=== Data shown ===
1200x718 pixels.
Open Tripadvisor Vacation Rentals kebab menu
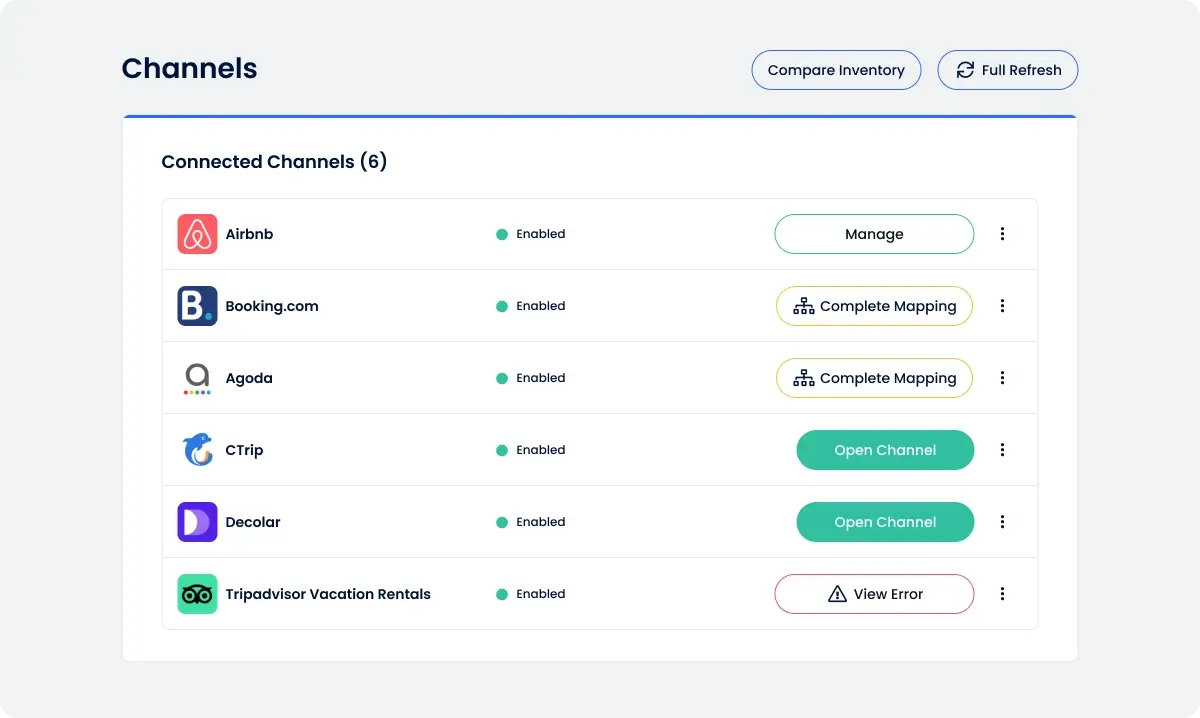click(x=1002, y=594)
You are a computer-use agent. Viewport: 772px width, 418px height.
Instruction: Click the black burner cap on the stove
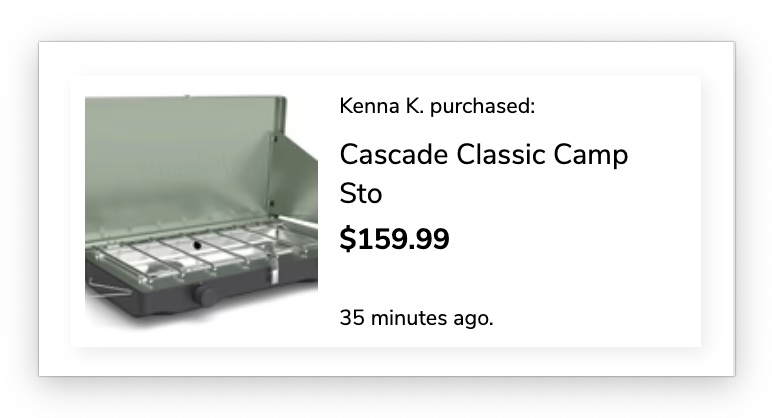(196, 244)
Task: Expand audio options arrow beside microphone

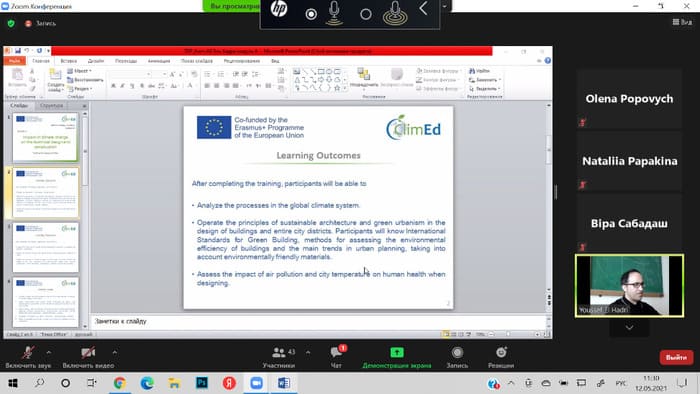Action: [49, 353]
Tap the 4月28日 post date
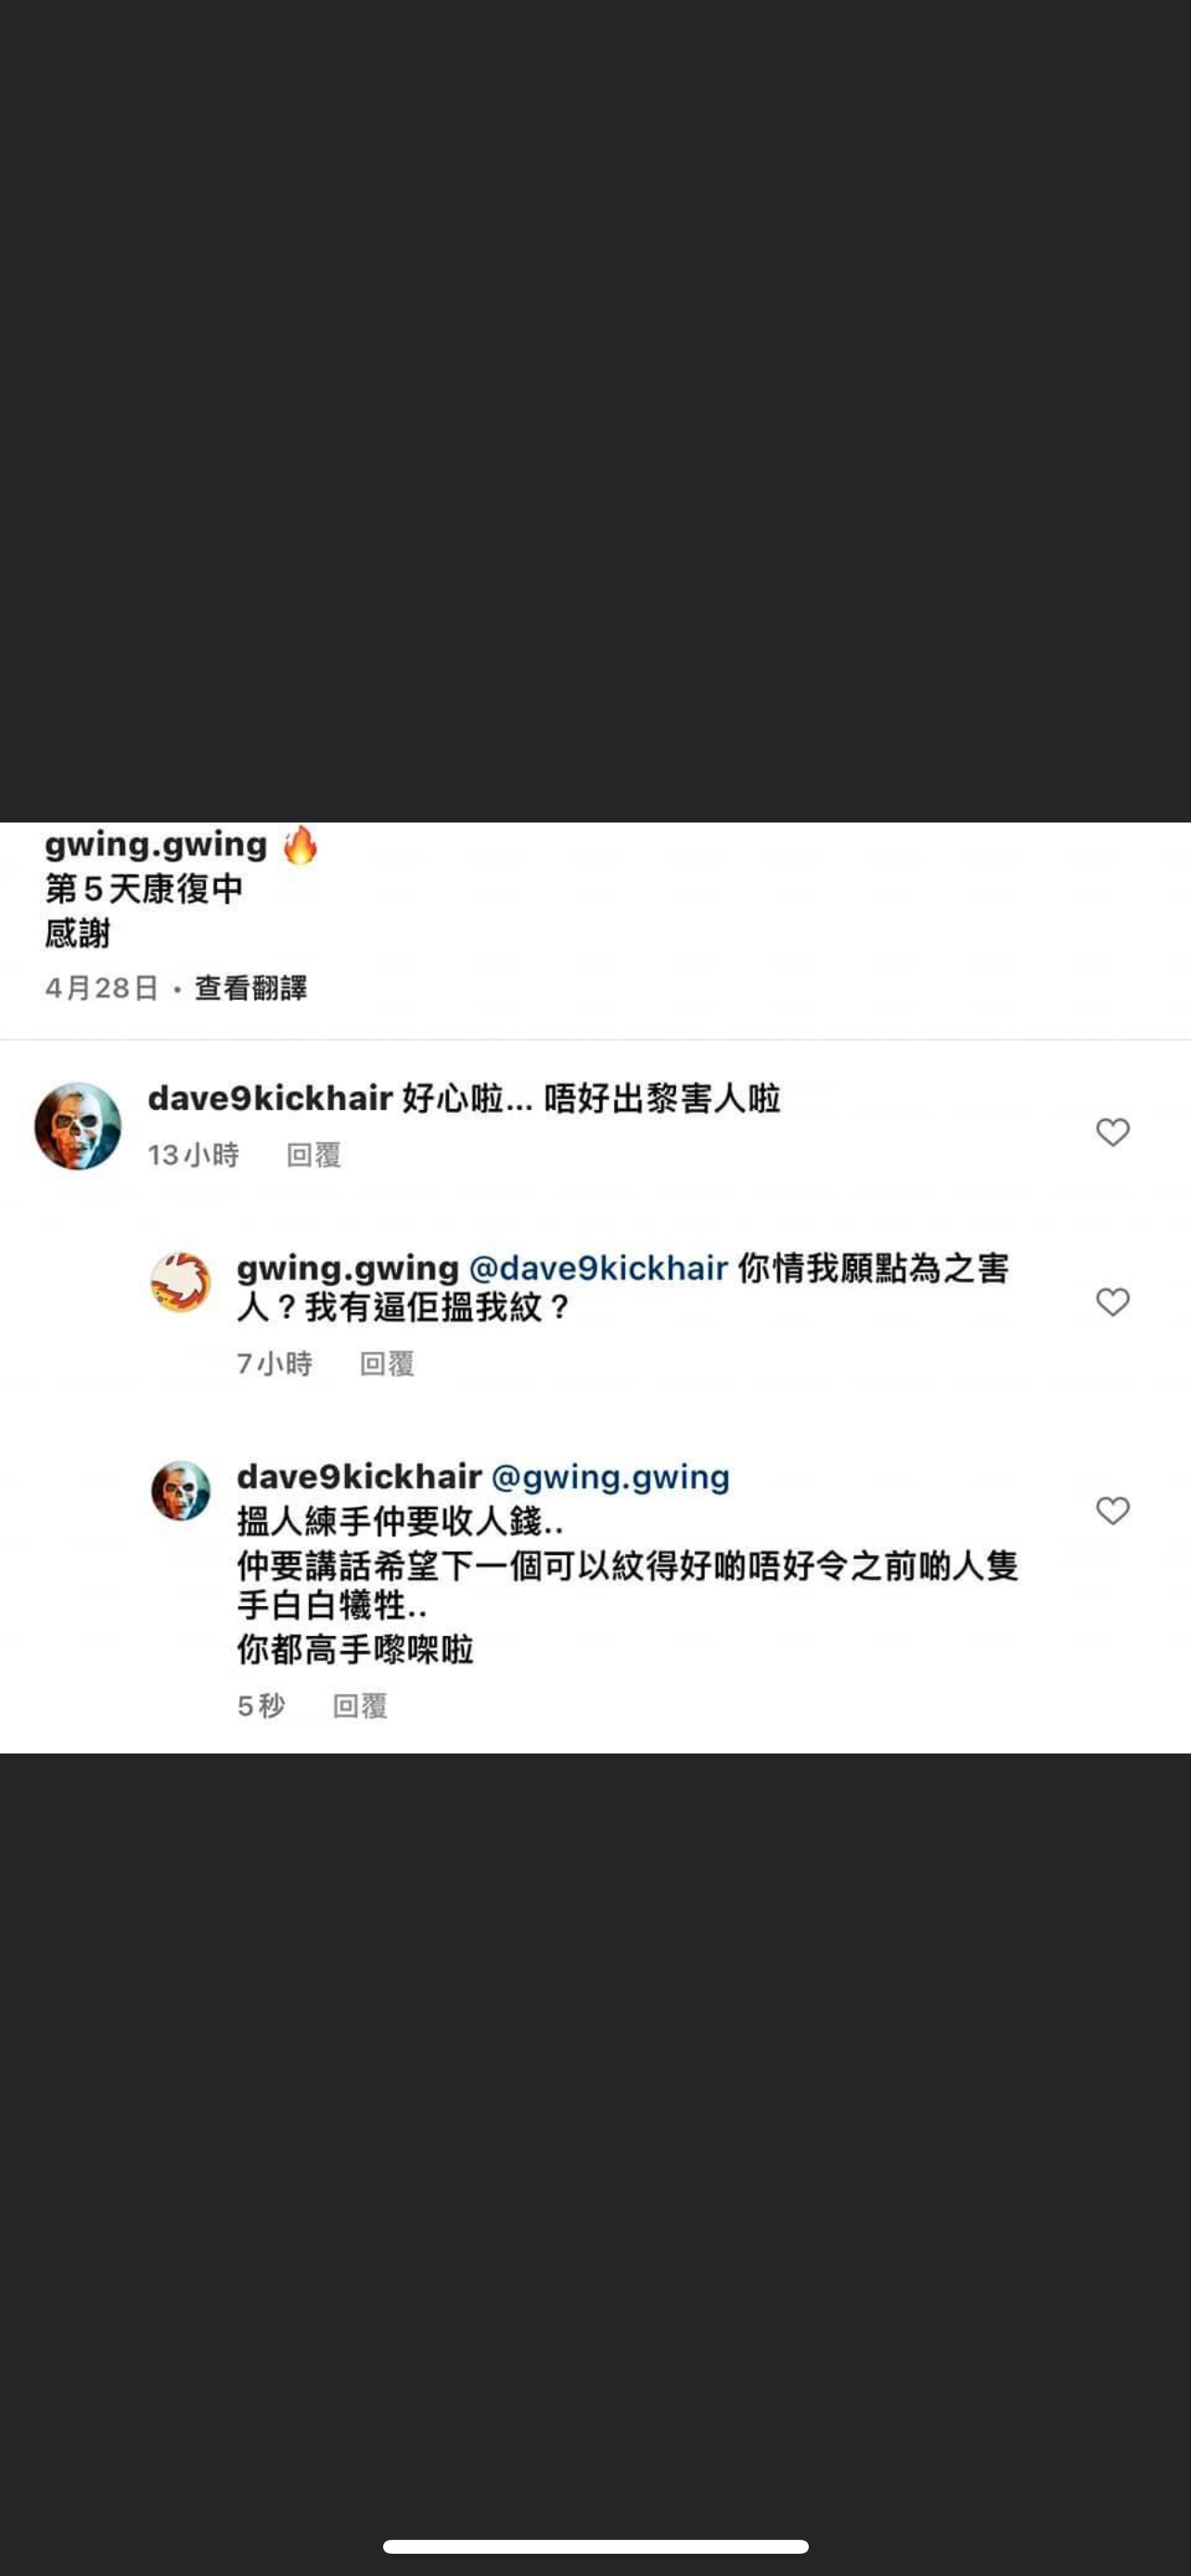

=== Given exercise ===
Write out the whole listing above again, requests included, and adjust every coordinate in the answers by -25. Leave the pictures out.

=== Exercise solution ===
1200x718 pixels.
Open Tripadvisor Vacation Rentals kebab menu
click(x=977, y=569)
You are a computer-use agent. Viewport: 772px width, 418px height.
Instruction: Click the black burner cap on the stove
(171, 219)
Task: Expand audio options arrow beside microphone

Action: [24, 328]
Tap the 4月28日 post date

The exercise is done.